What is Elastic Search?
Elastic search is an open source, broadly-distributable, readily-scalable, enterprise-grade search engine based on Lucene and released under the terms of the Apache License. ElasticSearch is built on Apache Lucene, which is an open source library for high-performance, full-featured text search. As Apache Lucene is a library, we need to do a lot of coding to integrate it with existing applications. Elasticsearch is developed in Java and is released as open source under the terms of the Apache License. It can search and index document files in diverse formats. It was designed to be used in distributed environments by providing flexibility and scalability. Now, elastic search is the most popular useful enterprise search engine followed by Apache Solr, also based on Lucene.

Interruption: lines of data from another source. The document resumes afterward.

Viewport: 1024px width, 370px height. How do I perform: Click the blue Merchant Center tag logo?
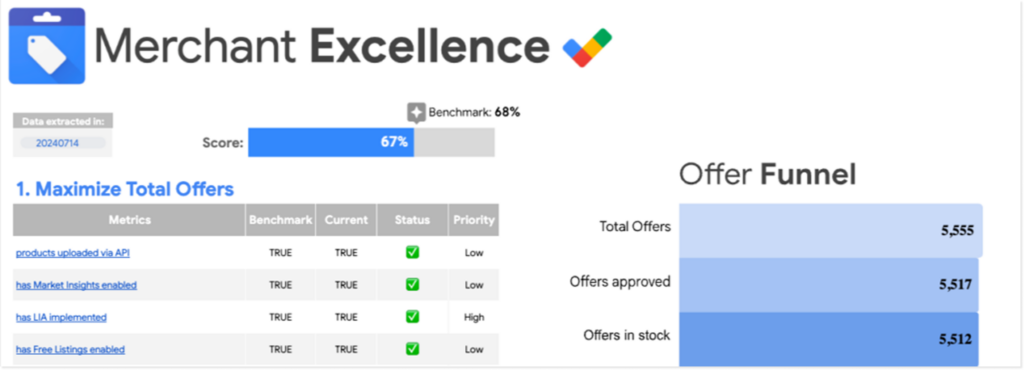[x=47, y=46]
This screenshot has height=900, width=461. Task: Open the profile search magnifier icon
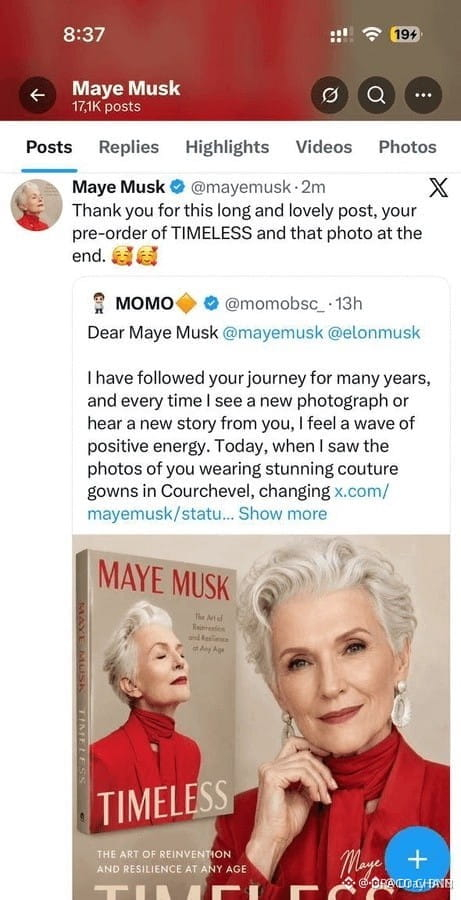(x=376, y=95)
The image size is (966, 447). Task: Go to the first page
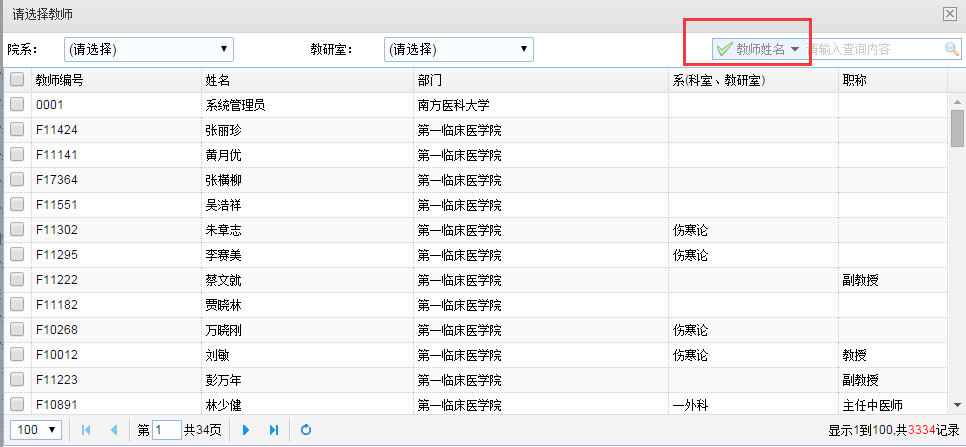(x=86, y=429)
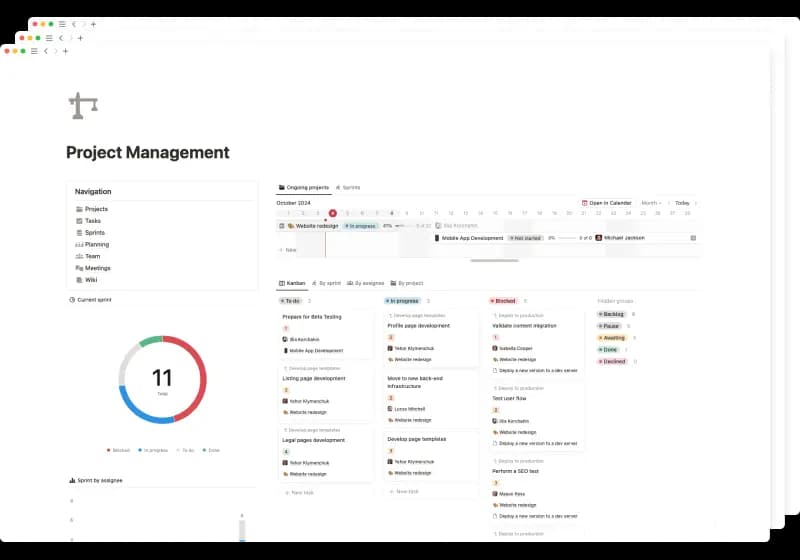The width and height of the screenshot is (800, 560).
Task: Show the hidden Declined group
Action: point(612,362)
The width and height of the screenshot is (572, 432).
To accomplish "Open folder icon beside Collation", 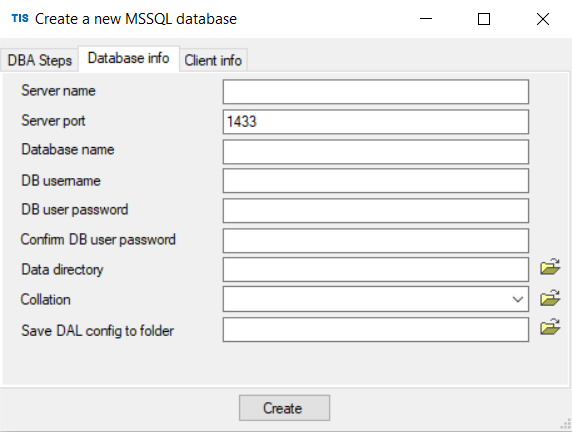I will coord(550,298).
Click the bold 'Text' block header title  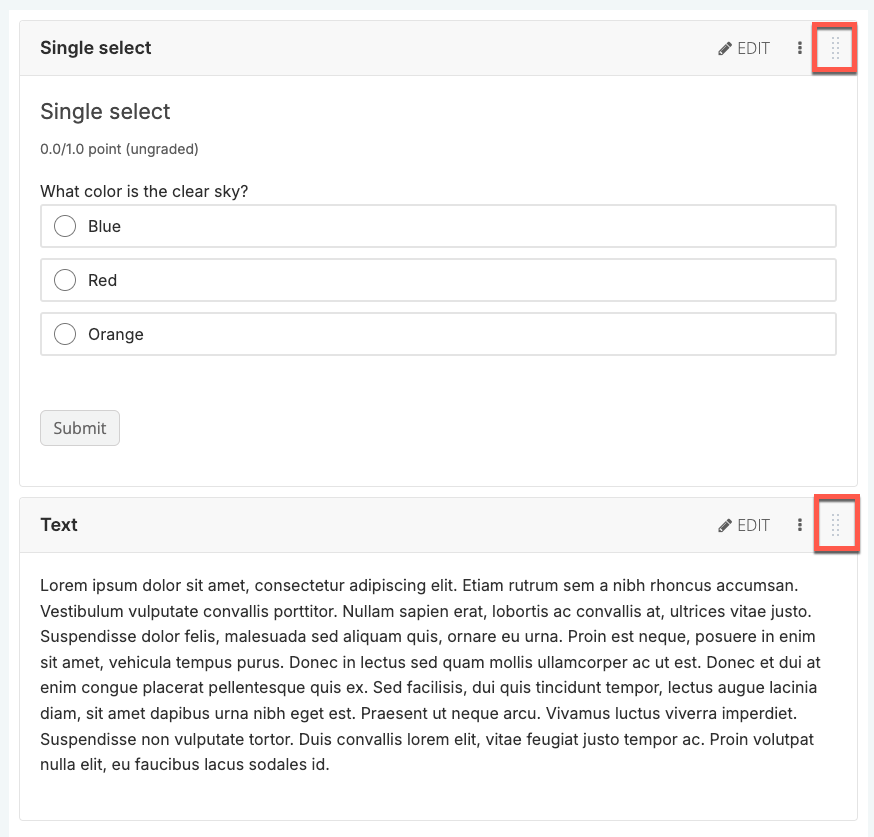[59, 525]
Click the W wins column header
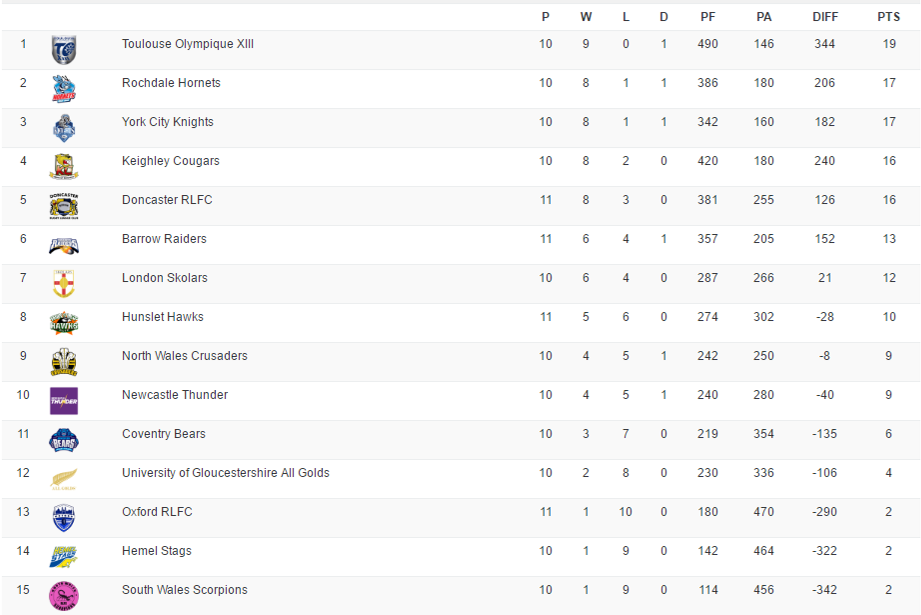 pyautogui.click(x=586, y=16)
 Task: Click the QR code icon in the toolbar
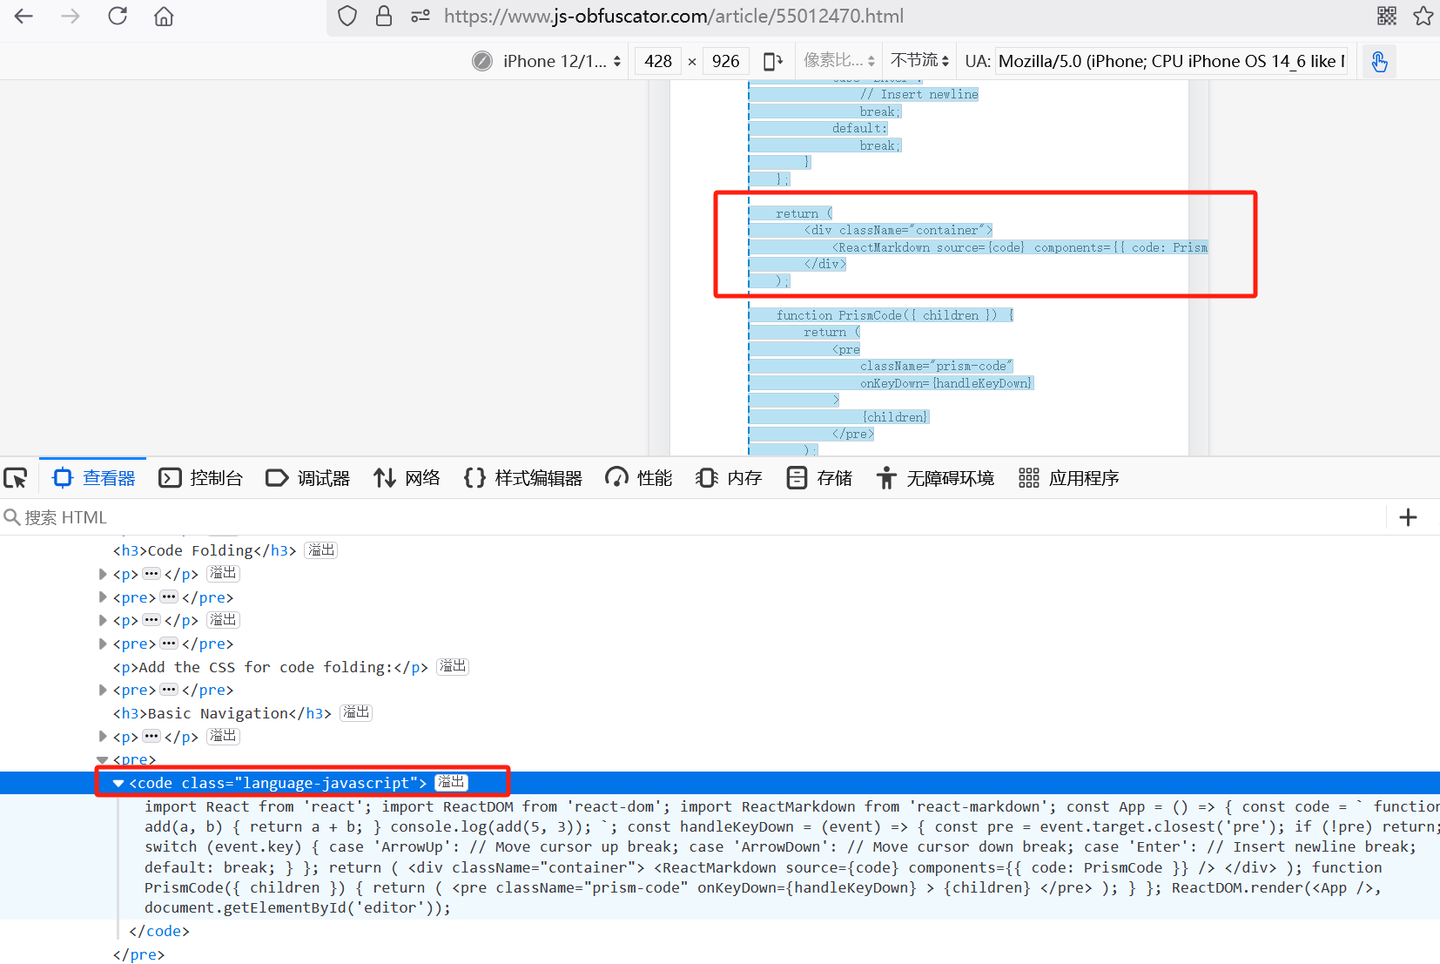1386,16
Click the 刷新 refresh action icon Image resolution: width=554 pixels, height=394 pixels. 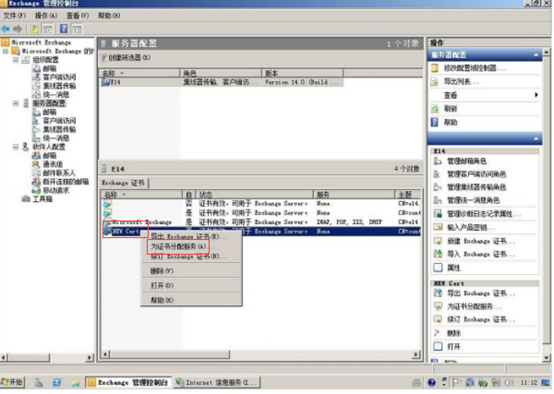pos(435,109)
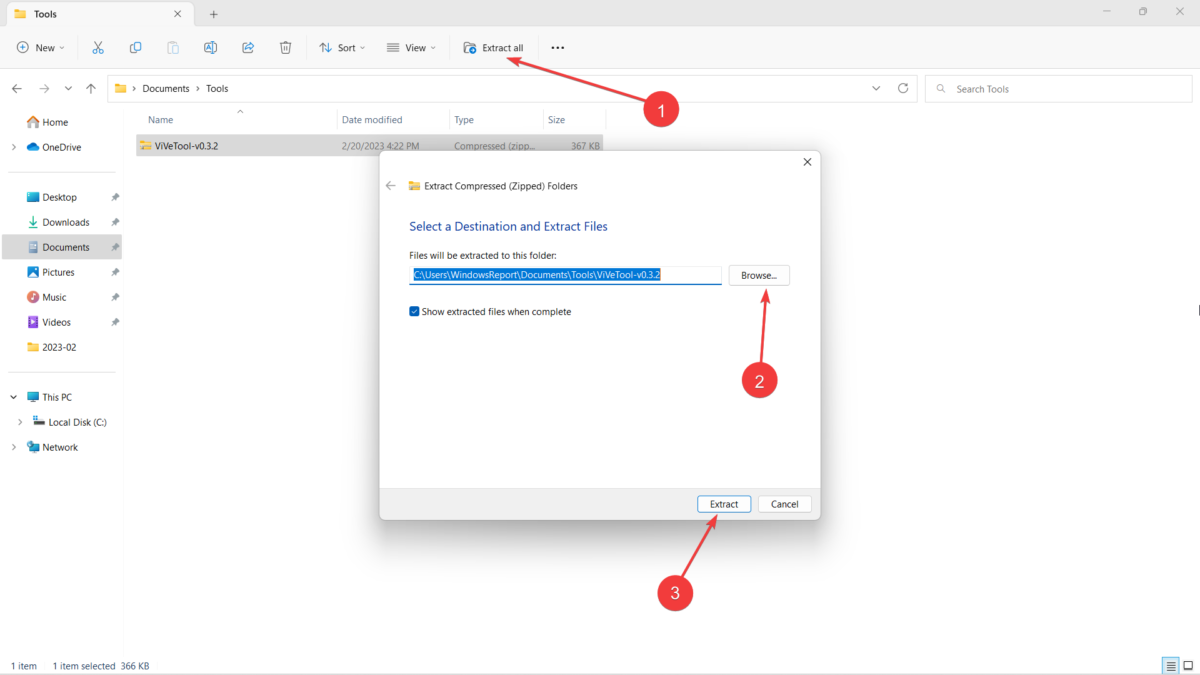
Task: Paste using the clipboard icon
Action: click(172, 47)
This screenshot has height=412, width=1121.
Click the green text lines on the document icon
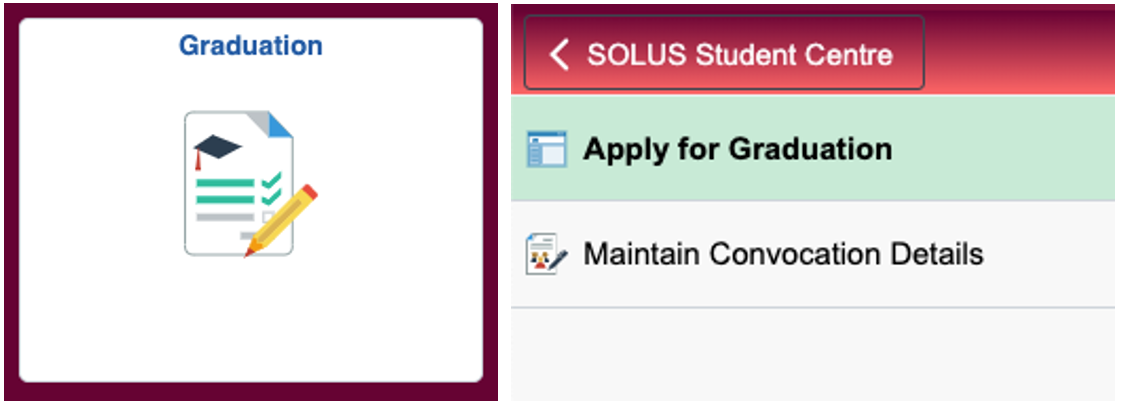pyautogui.click(x=225, y=190)
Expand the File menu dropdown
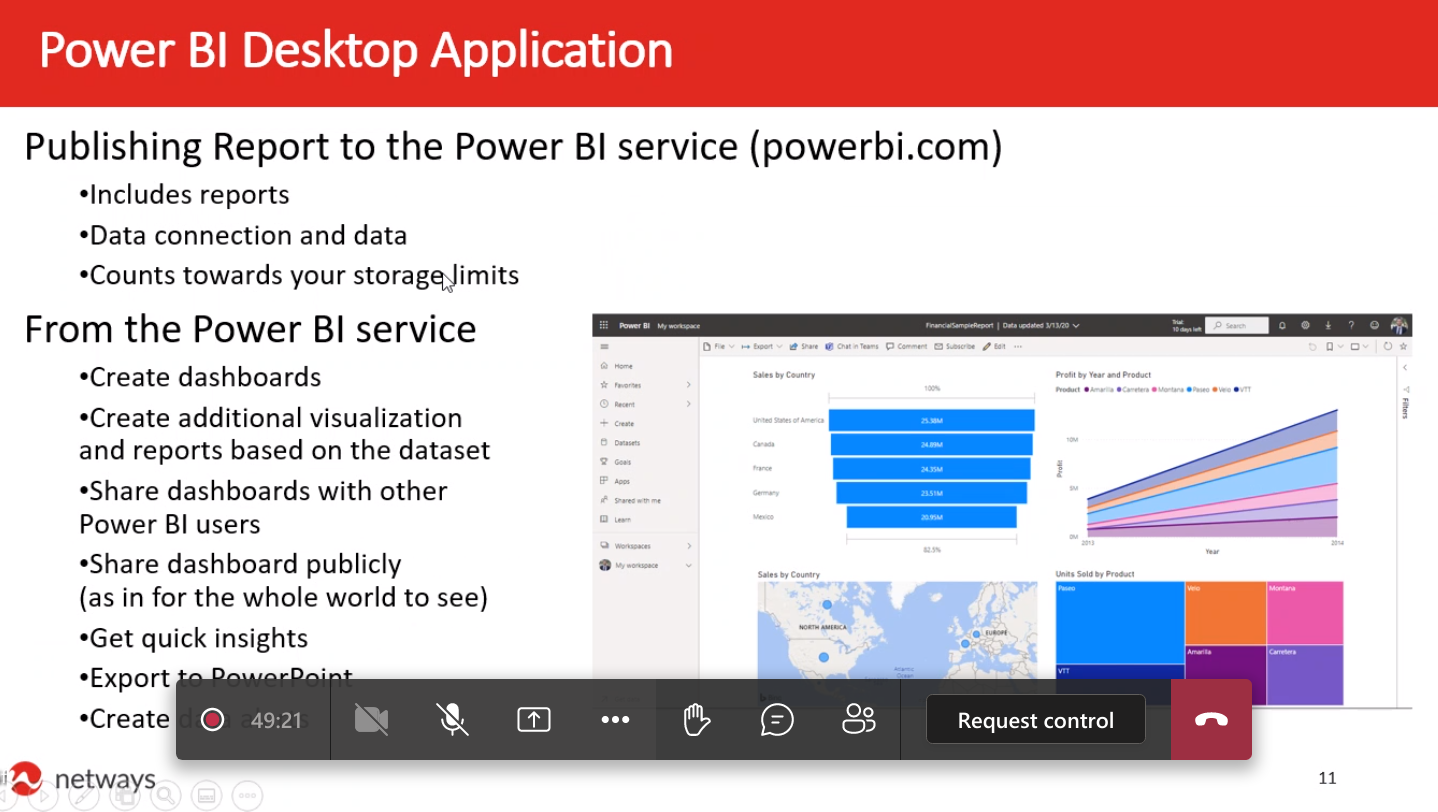 click(x=719, y=347)
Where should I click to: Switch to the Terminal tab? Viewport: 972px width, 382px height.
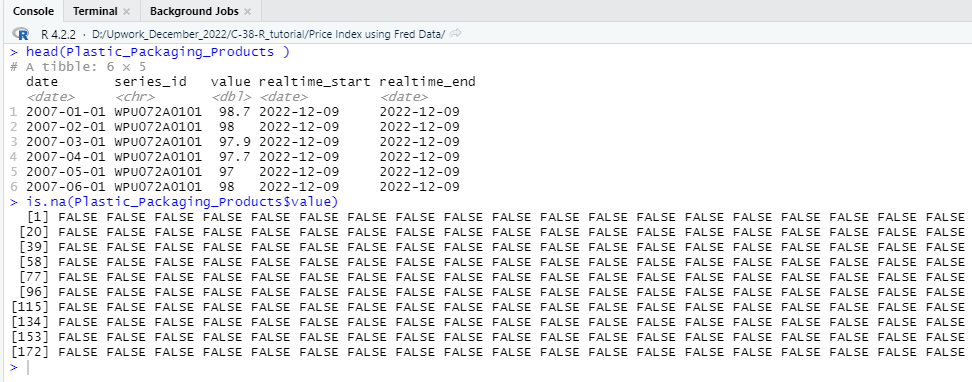(95, 11)
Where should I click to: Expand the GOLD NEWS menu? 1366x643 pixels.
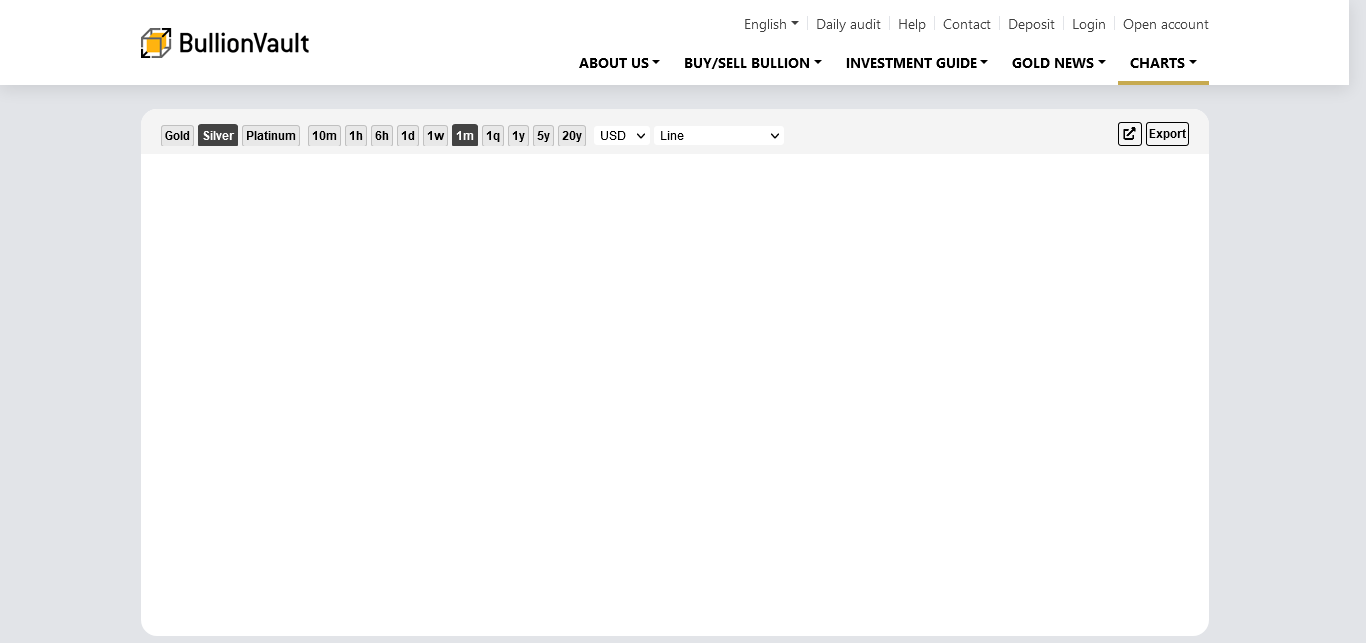point(1058,63)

What are the features of Elasticsearch?
- Elasticsearch is open source
- It is very fast.
- Good defaults for complex Lucene classes
- Reindex API
- Real-time Application Monitoring
- It uses denormalization to improve the search performance.
- It can be used as a replacement of document stores like MongoDB and RavenDB.
- Elasticsearch is schema-free and document-oriented. For many business applications, these are important technical innovations compared to legacy enterprise search engines.
- Elasticsearch-hadoop uses Elasticsearch REST interface for communication, allowing for flexible deployments by minimizing the number of ports needed to be open within a network.
- Elasticsearch works with a wide range of data connectors that are readily available or custom-built, enabling you to search across multiple repositories efficiently.
- What is the query language of Elasticsearch?
- ElasticSearch uses the Apache Lucene query language, which is called Query DSL.
What are the Basic Concepts of Elasticsearch?
The basic concepts of Elasticsearch: node, clusters, near real-time search, indexes, shards, mapping types, document, RESTful API, and more.
Node: It is a single server that holds some data and participates on the cluster’s indexing and querying. A node can be configured to join a specific cluster by the particular cluster name. A single cluster can have as many nodes as we want. A node is simply one Elasticsearch instance. Consider this a running instance of MySQL. There is one MySQL instance running per machine on different a port, while in Elasticsearch, generally, one Elasticsearch instance runs per machine. Elasticsearch uses distributed computing, so having separate machines would help, as there would be more hardware resources.
Cluster: It is a collection of one or more nodes. Cluster provides collective indexing and search capabilities across all the nodes for entire data. For relational databases, the node is DB Instance. There can be N nodes with the same cluster name.
Near-Real-Time (NRT): ES is an NRT search platform. There is a slight from the time you index a document until the time it becomes searchable.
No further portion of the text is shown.